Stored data
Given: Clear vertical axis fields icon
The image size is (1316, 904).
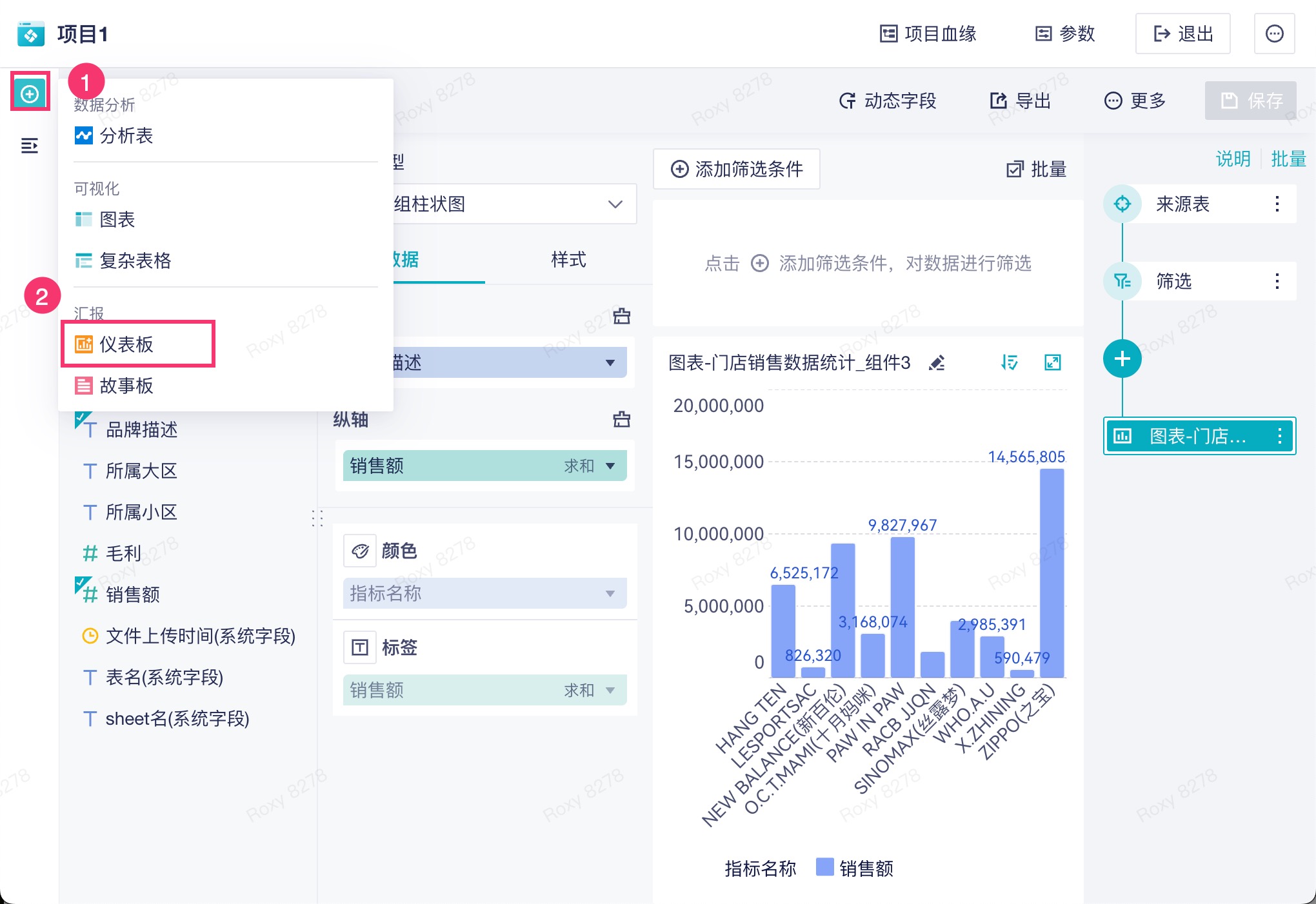Looking at the screenshot, I should point(621,420).
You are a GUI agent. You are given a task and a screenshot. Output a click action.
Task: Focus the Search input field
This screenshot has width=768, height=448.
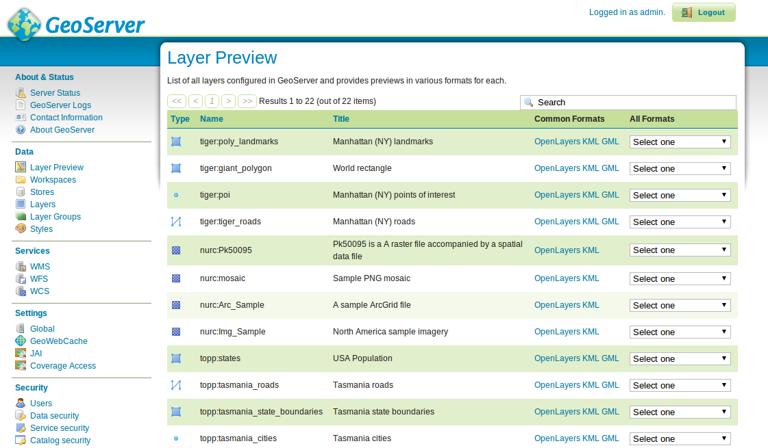628,102
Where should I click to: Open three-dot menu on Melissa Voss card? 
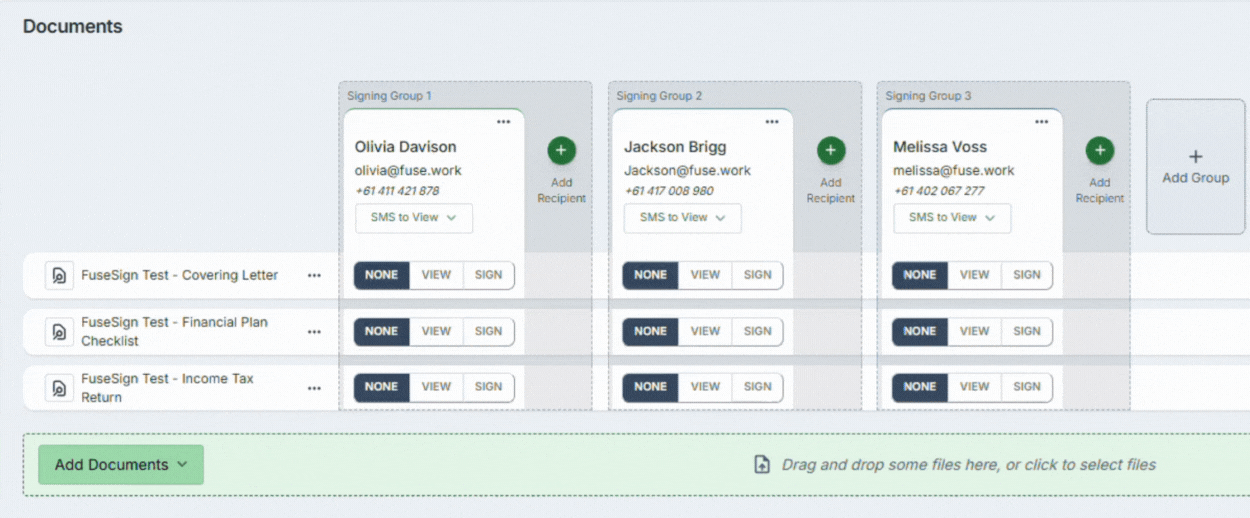[x=1041, y=122]
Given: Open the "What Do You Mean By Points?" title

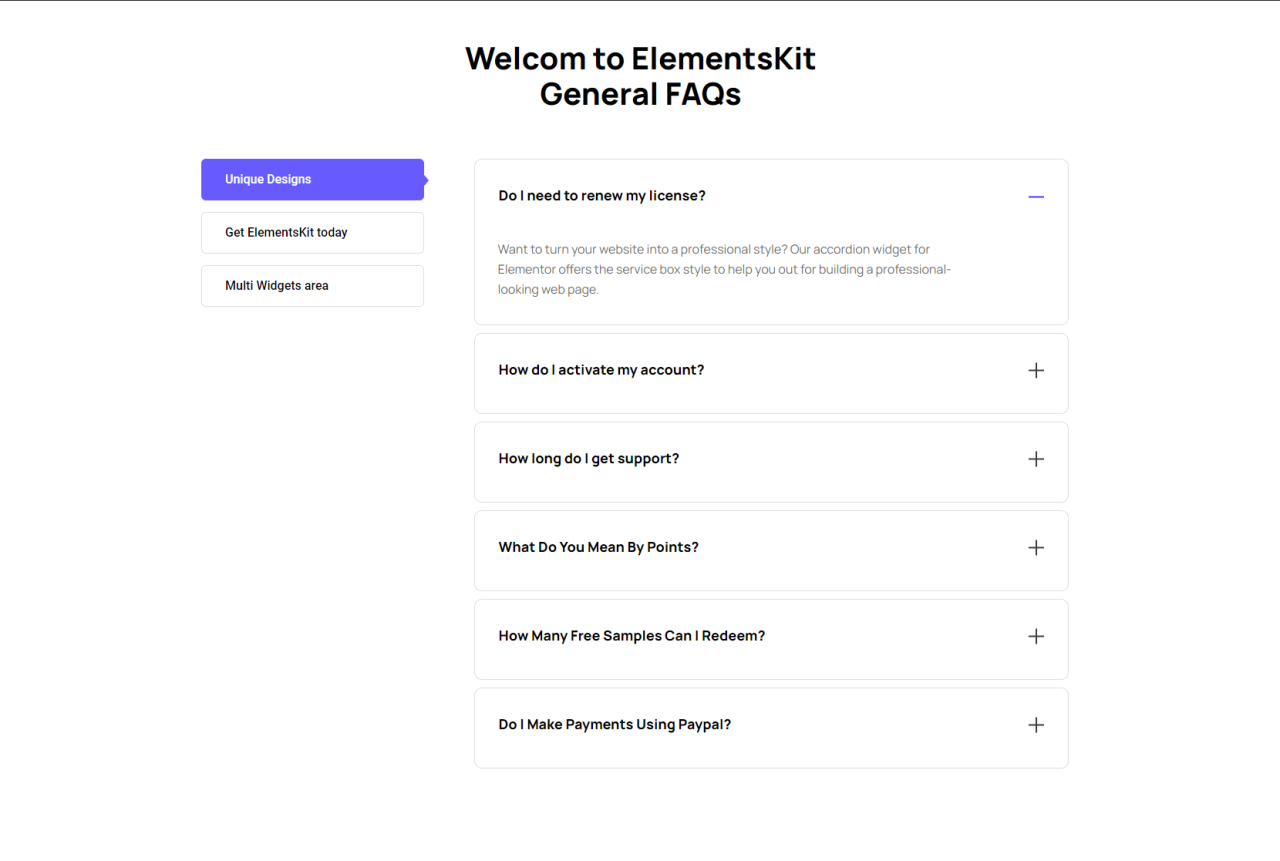Looking at the screenshot, I should (x=598, y=548).
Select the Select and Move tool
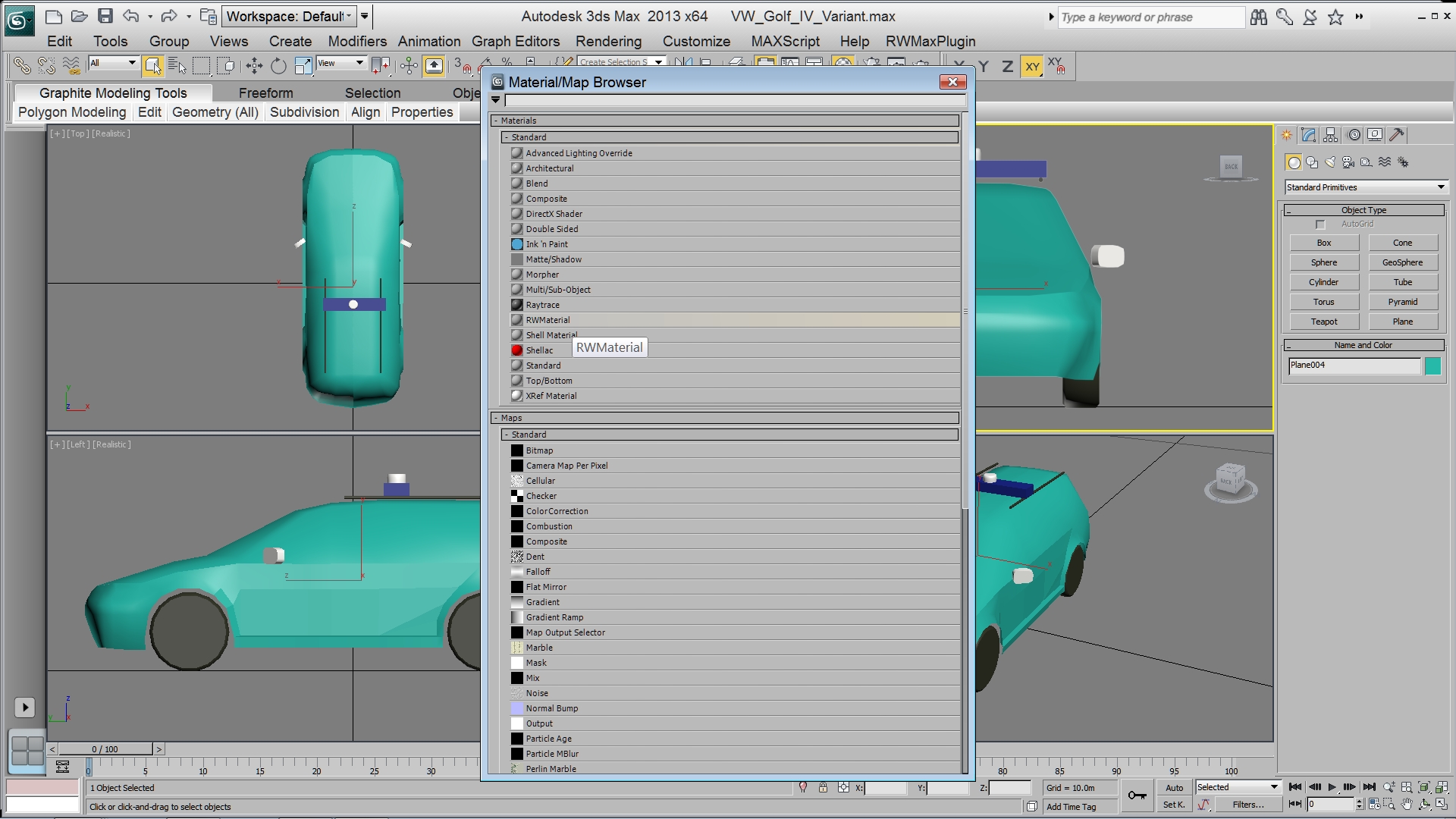 coord(254,67)
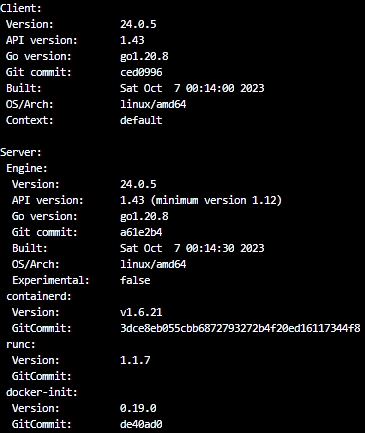Click the containerd version v1.6.21
This screenshot has width=365, height=433.
click(x=141, y=312)
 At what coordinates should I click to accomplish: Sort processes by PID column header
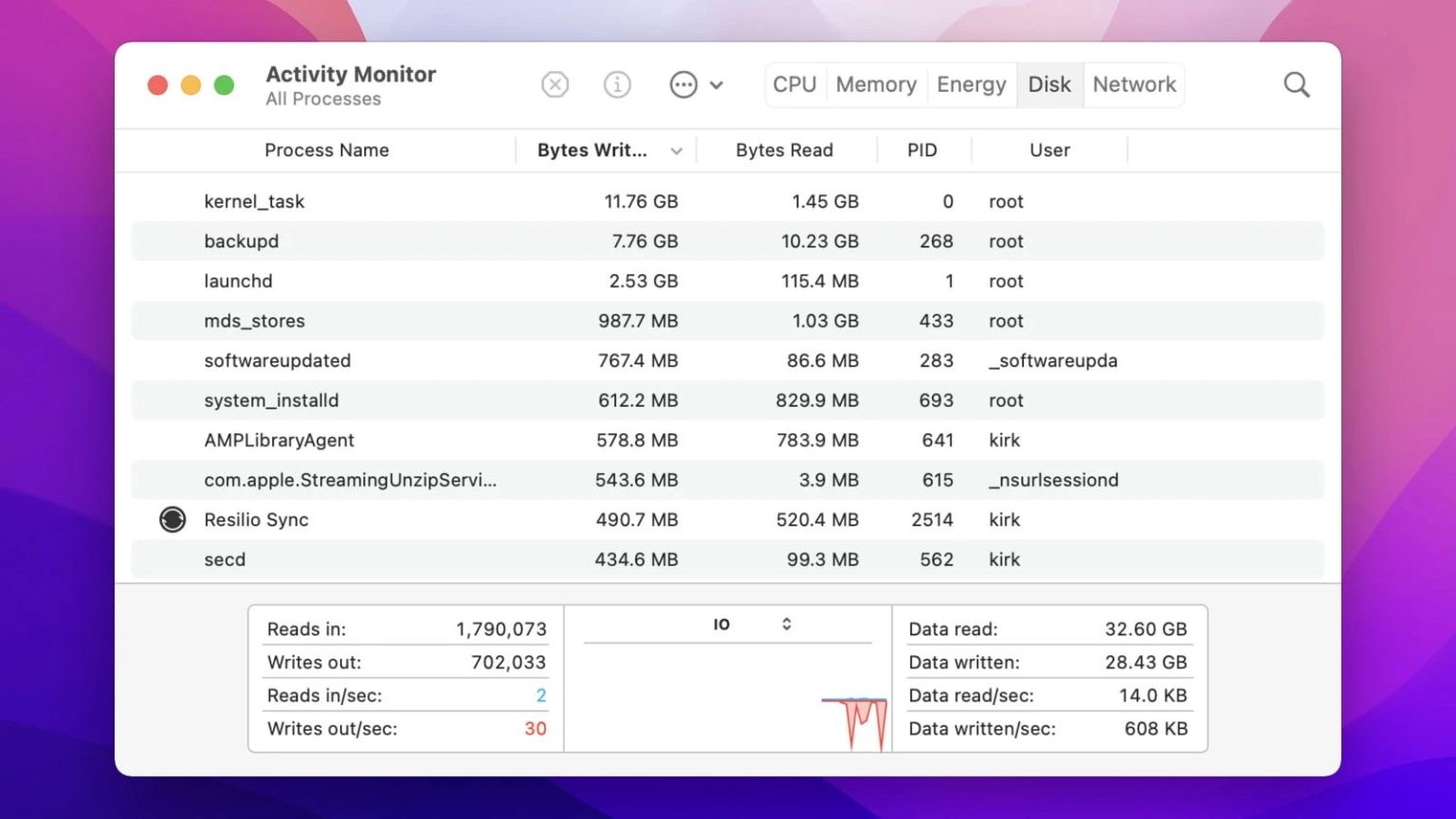(921, 150)
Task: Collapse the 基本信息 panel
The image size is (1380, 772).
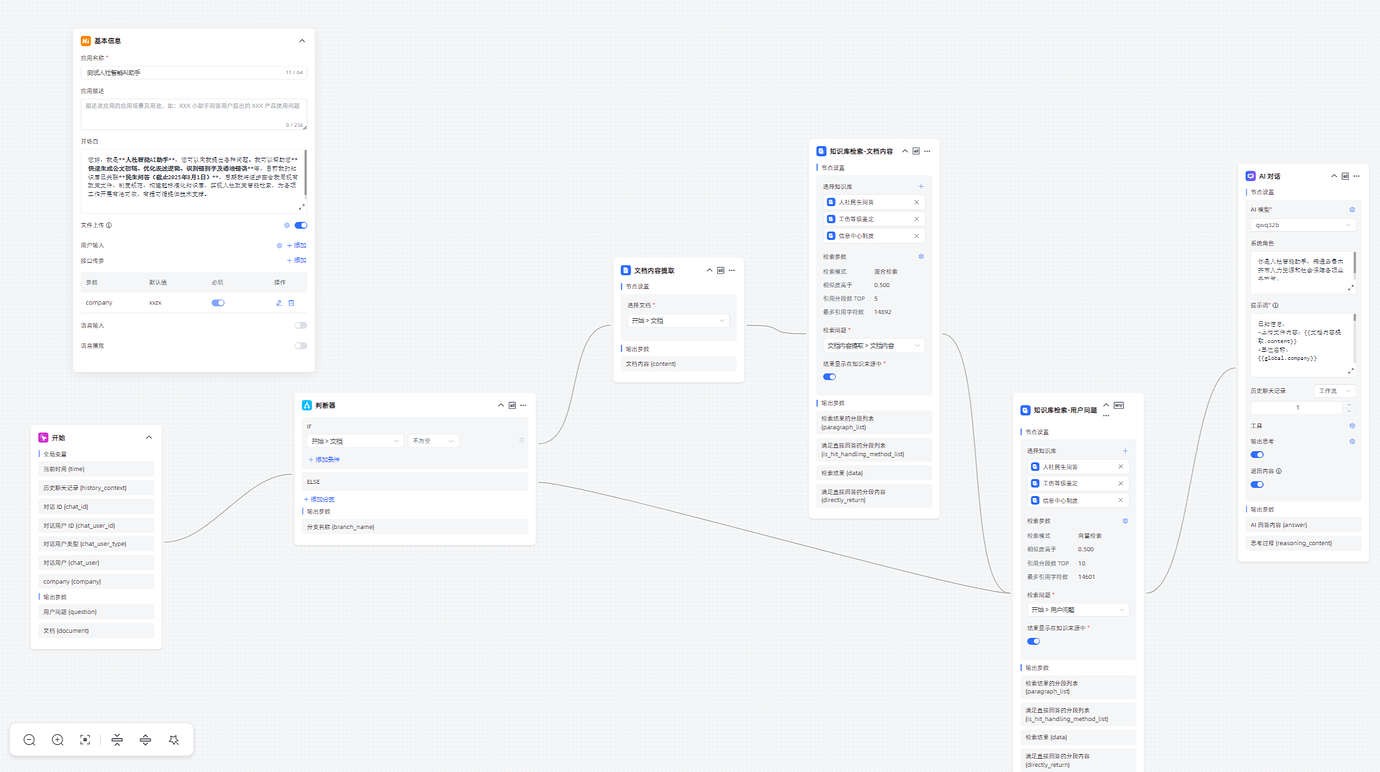Action: 302,41
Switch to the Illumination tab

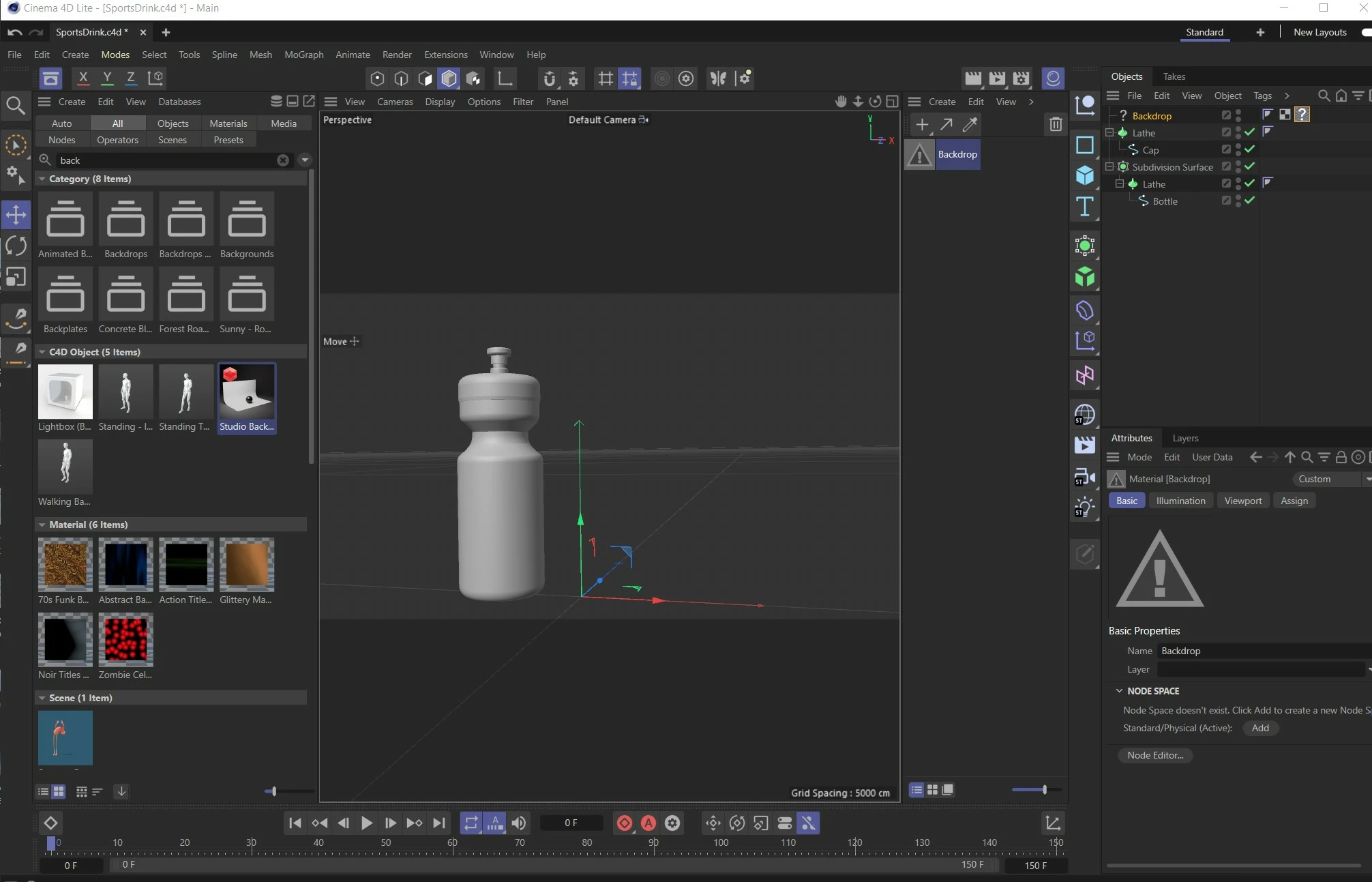tap(1180, 501)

▶ Written task: Revise the data above so that each "image size" reads "canvas size" and everything else stays unchanged. Leave the pictures out of your answer.

▶ Task solution:
Given: Clear vertical axis fields icon
The canvas size is (1316, 904).
Looking at the screenshot, I should point(621,420).
You are a GUI agent. You are given a task and a screenshot. Output a click action.
Task: Focus the Search input field
This screenshot has width=768, height=448.
628,102
Where should I click to: Open three-dot menu on Melissa Voss card? 
[x=1041, y=122]
Given: Open the "What Do You Mean By Points?" title

Looking at the screenshot, I should (x=598, y=548).
Select the Select and Move tool
 coord(254,67)
Click the containerd version v1.6.21
This screenshot has width=365, height=433.
click(x=141, y=312)
 At what coordinates should I click to accomplish: Sort processes by PID column header
(921, 150)
Task: Collapse the 基本信息 panel
The canvas size is (1380, 772).
Action: 302,41
Switch to the Illumination tab

tap(1180, 501)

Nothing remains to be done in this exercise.